人は、何かを買うために生きているわけではない。よい人と出会い、よい人生を送るために生きている。そこに、消費者があえて口にしない、真の欲求がある。

今の消費者を正確にとらえる

消費者が一番、見ているところ

そもそも「なぜ売れなくなったのか」を考えたとき、景気のこと以上に「お客の視点が変わった」という事実があります。
一昔前までは、「不足を埋める」という消費形態でした。
あれが必要、これが足りない、もっといいモノはないか、もっといい生活をしたい、という消費です。
今、そしてこれからは「存在を埋める」消費です。
「あの会社が好きだから買う」
「あの会社を好きな自分が好き。
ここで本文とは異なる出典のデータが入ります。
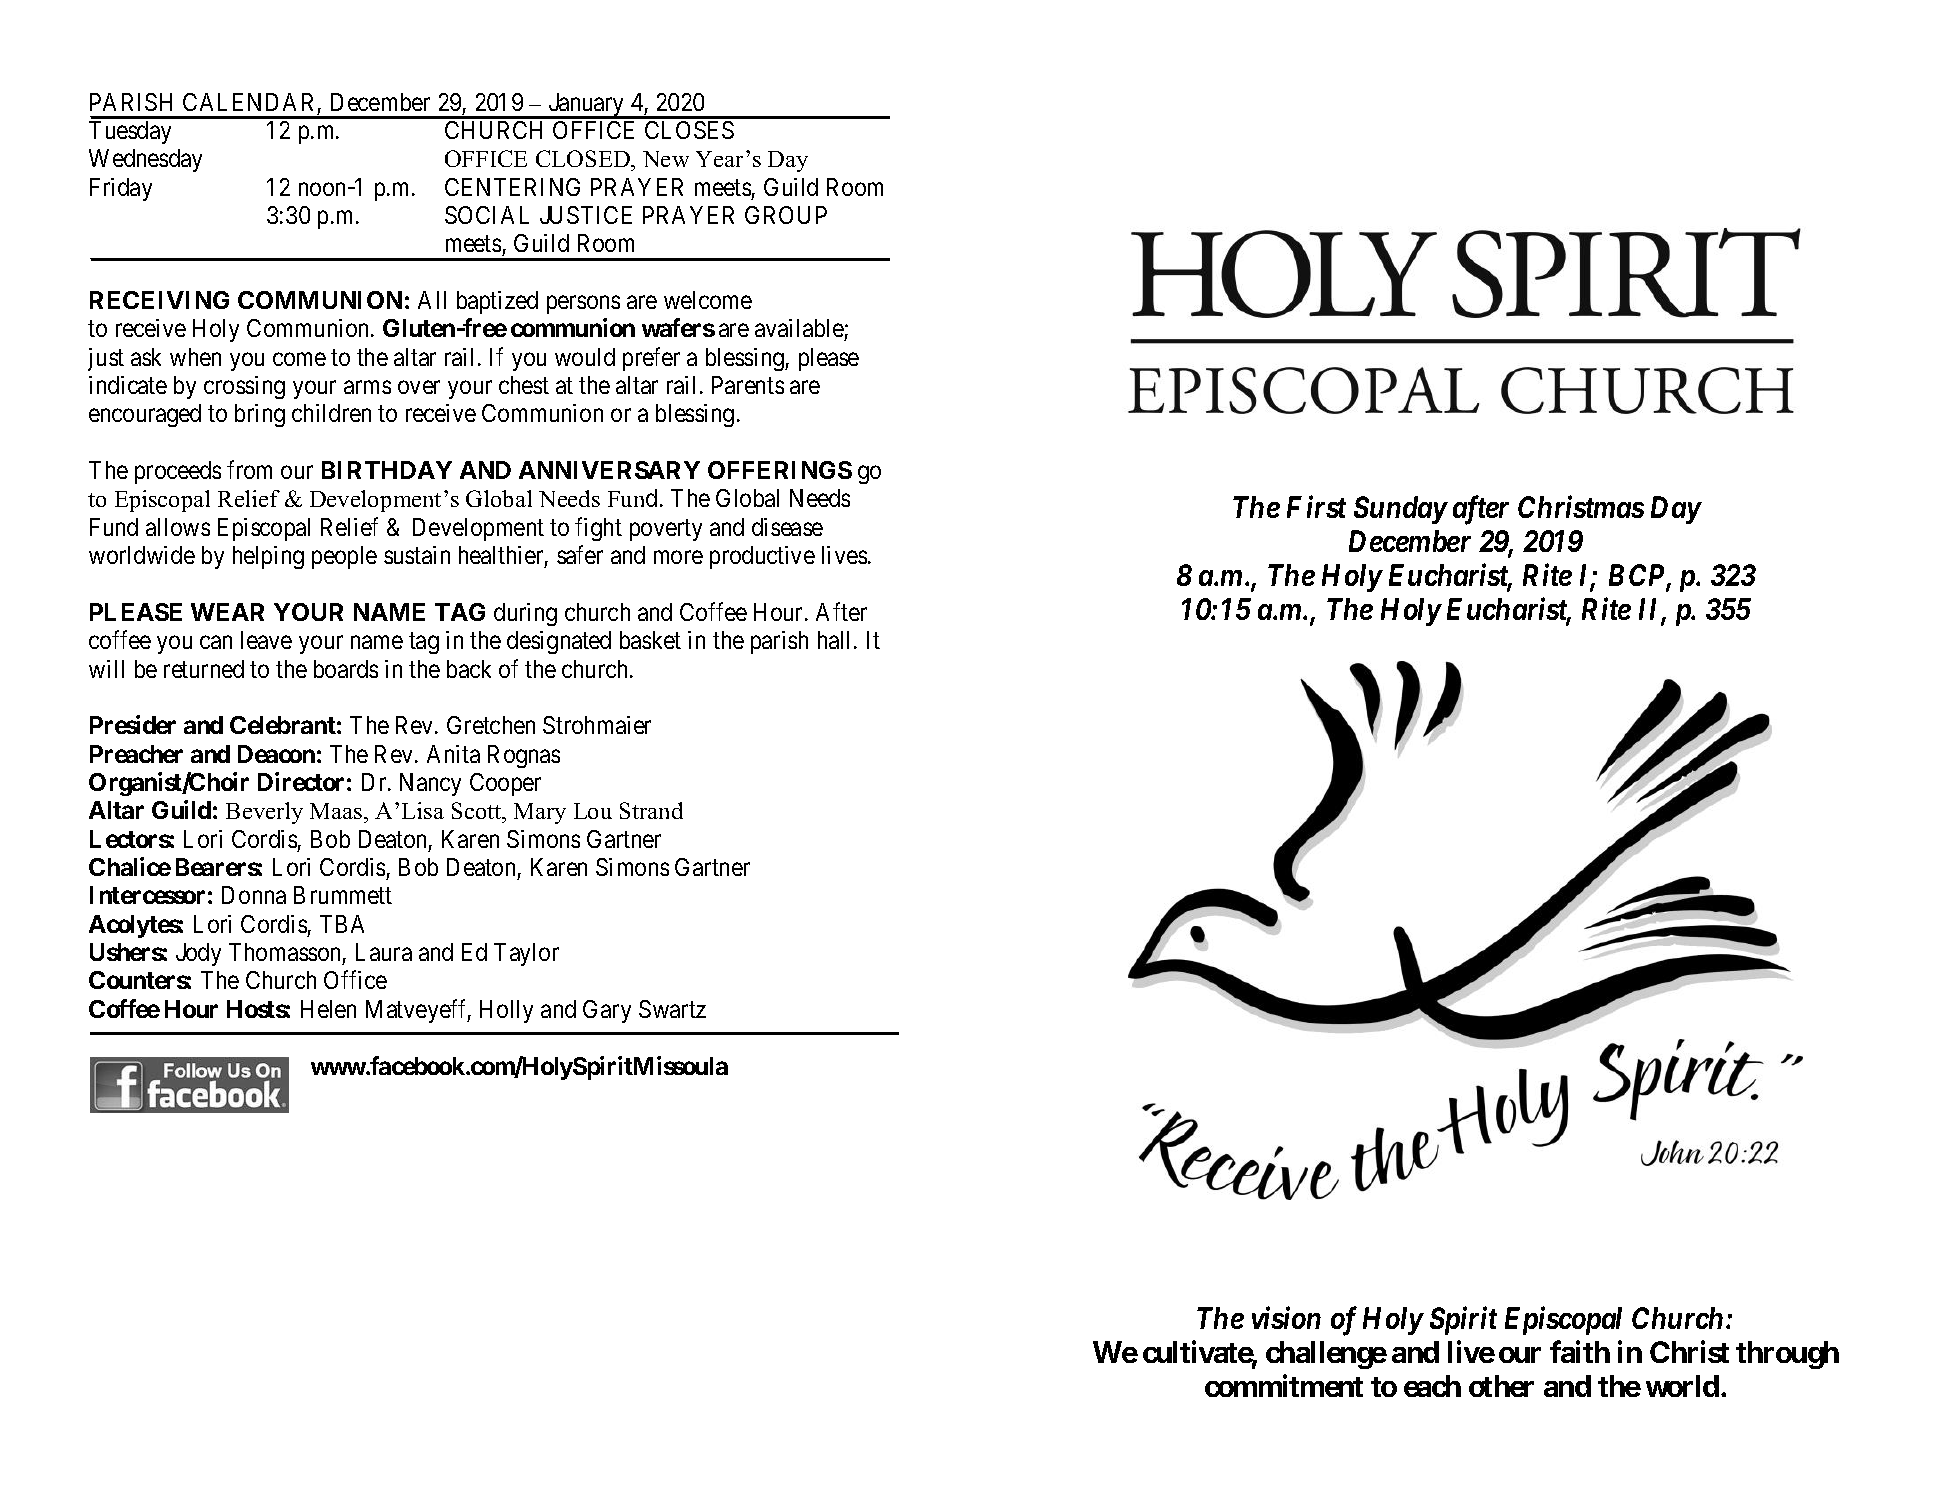 This page has width=1954, height=1510. I want to click on First, so click(1316, 507).
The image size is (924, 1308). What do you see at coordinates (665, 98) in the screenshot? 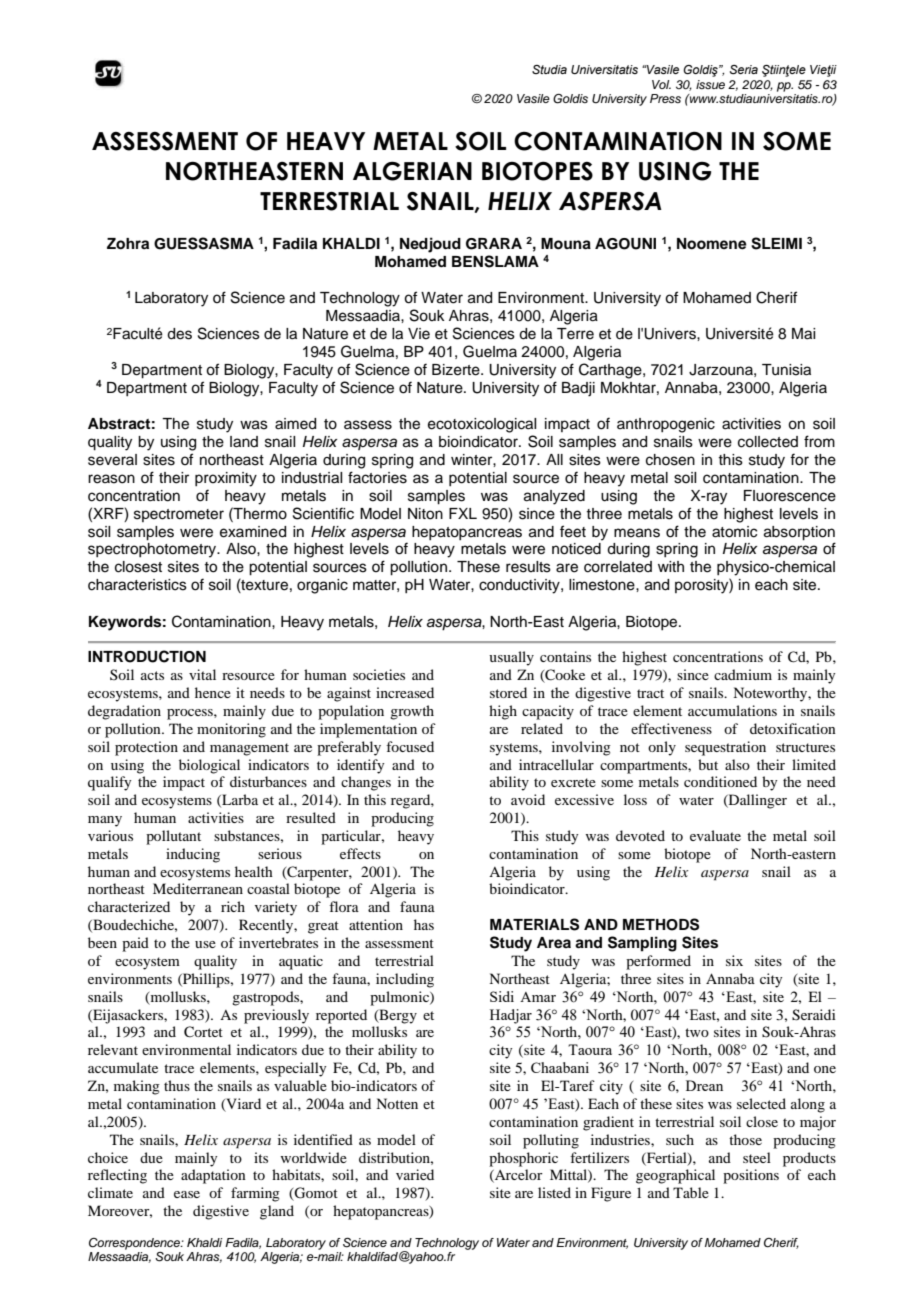
I see `Press` at bounding box center [665, 98].
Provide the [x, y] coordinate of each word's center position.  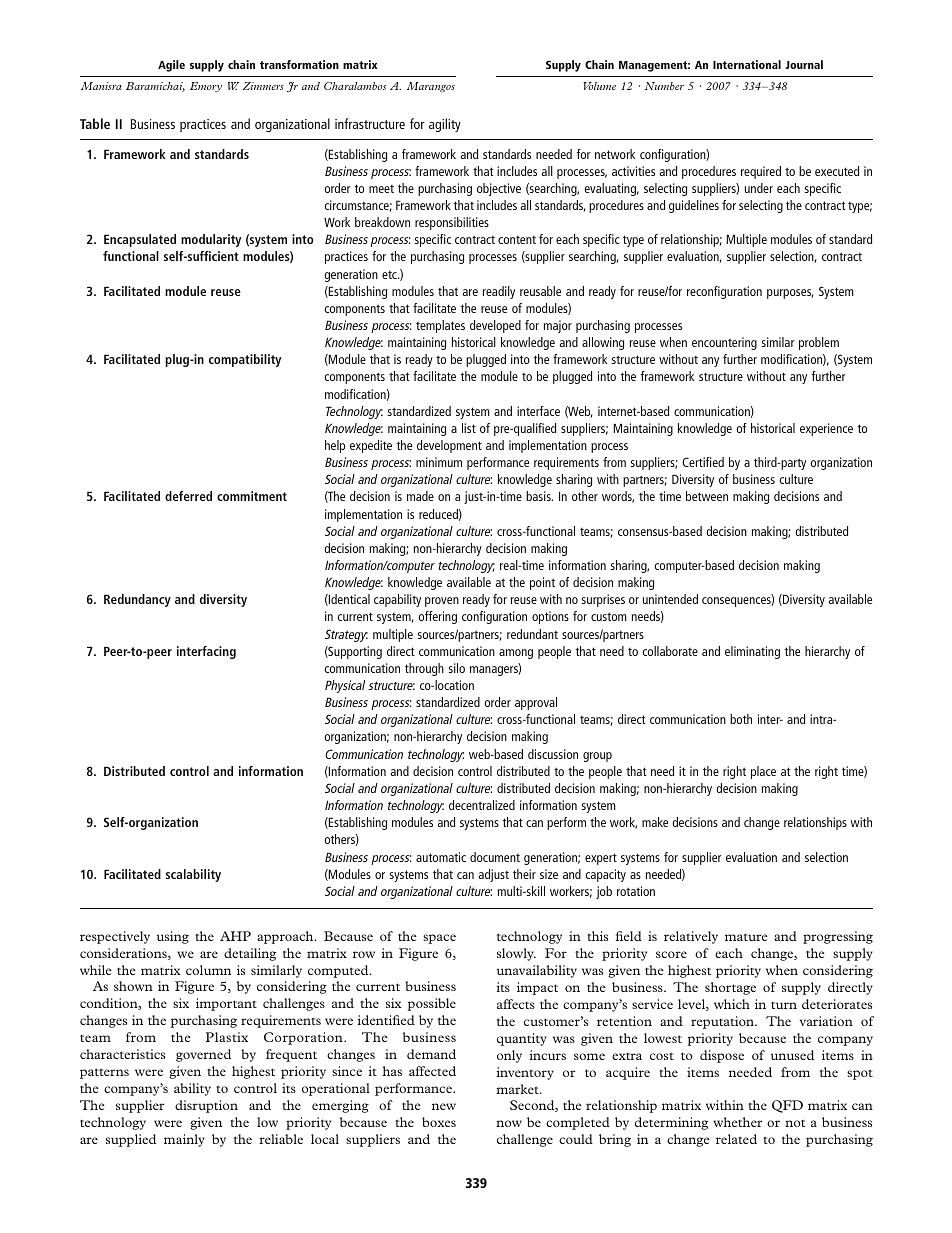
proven [442, 602]
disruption [206, 1106]
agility [445, 125]
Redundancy [137, 600]
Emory [206, 87]
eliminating [752, 652]
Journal [804, 64]
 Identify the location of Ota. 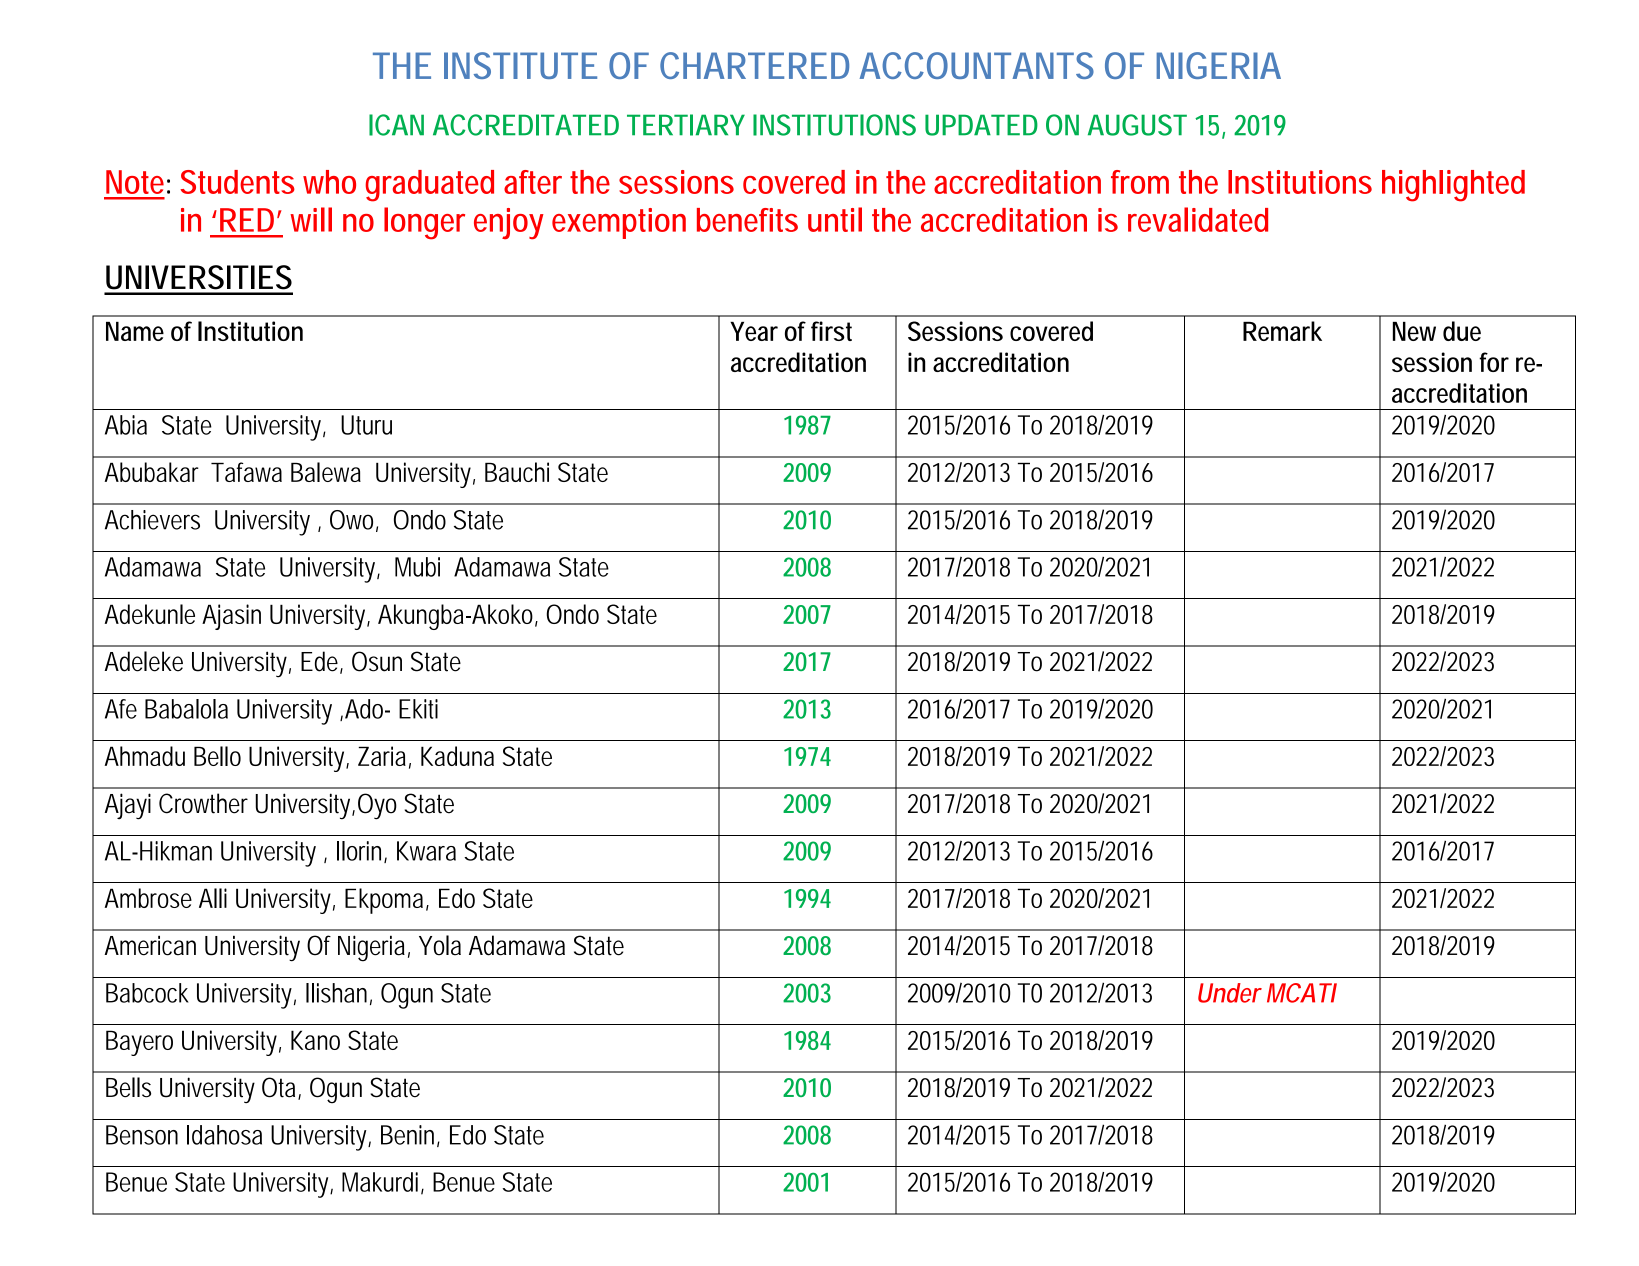
(278, 1087).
だから買う」
簡単に言えば、バイク好きが、ハーレーダビットソンのバイクばかりを買うという形です。
自分がその会社に関わっていくことで「自分の存在意義を確かなものにしている」わけです。

消費者は、製品やサービス以上に、精神的な充足を求めています
お金で買えるものを超えた何かを手に入れようとしている。
それは、意味や幸福や想いであったりするわけで、また、そういう部分を意識した売り方をする会社を求めている。
ここに、手付かずの巨大市場が存在するわけです。

消費者は、モノを買う存在である前に、生活者です。
一枚一枚、積み重ねるように日々の生活を営んでいる。
一枚一枚、身を削られて老いていくことも感じながら生きている。
他人には言えない、大きな問題を抱えながらも平然と生きている。
単純で楽観主義の人は減っていて、みなが詩人のように人間的な深みを増している。
人間としてのレベルを確実に上げている・・・。
だからこそ、メリットだけを前面に打ち出したような売り方がうまくいかない
消費者が反応をするのはそこではない。
なじみや信頼に基づいた、身内としての業者を欲している。

なじみや信頼を第一に求める消費者に対して、私たちはどう向き合っていけばよいのでしょうか?
まずは私たちは考えを変えることです。
お客を釣り上げる、刈り取るという発想を見直すことです。
なぜなら、これまでのマーケティングの根底には、「相手から奪う」ということを前提とした考え方がありました。
人をひっかけるように集客し、お客の心理を操りながらセールスする。
消費者をターゲットなどと呼び、まるで戦争でも仕掛けるかのように販売戦略を立てる。

最も恐れるべきことは、その考え方がいろんなところに、にじみ出るということです。
お客はそれを敏感に察知する
だから、魅力的な言葉を投げかけても、素晴らしくよい提案をしてもなかなか信じてもらえない。
誰もわざわざ、奪われるために自分を差し出す人はいません。
望んでいるのは、信頼できる真のパートナーとしての、あなたであるはずです。

消費者が見ているのは、価格や商品やメリットだけではありません。
実際にこの人は、どれだけマメに自分とつながりを持ってきたのか?
どれだけマメなケアをしてきたのか?
こんな部分も、よくよく見ているように思うわけです。

「もう狩猟的な売り方だけではどうにもならないんだ。種をまいて育む農耕的な売り方への転換を図りなさい」
今の世の中が、そう私たちに語りかけているように思えてなりません。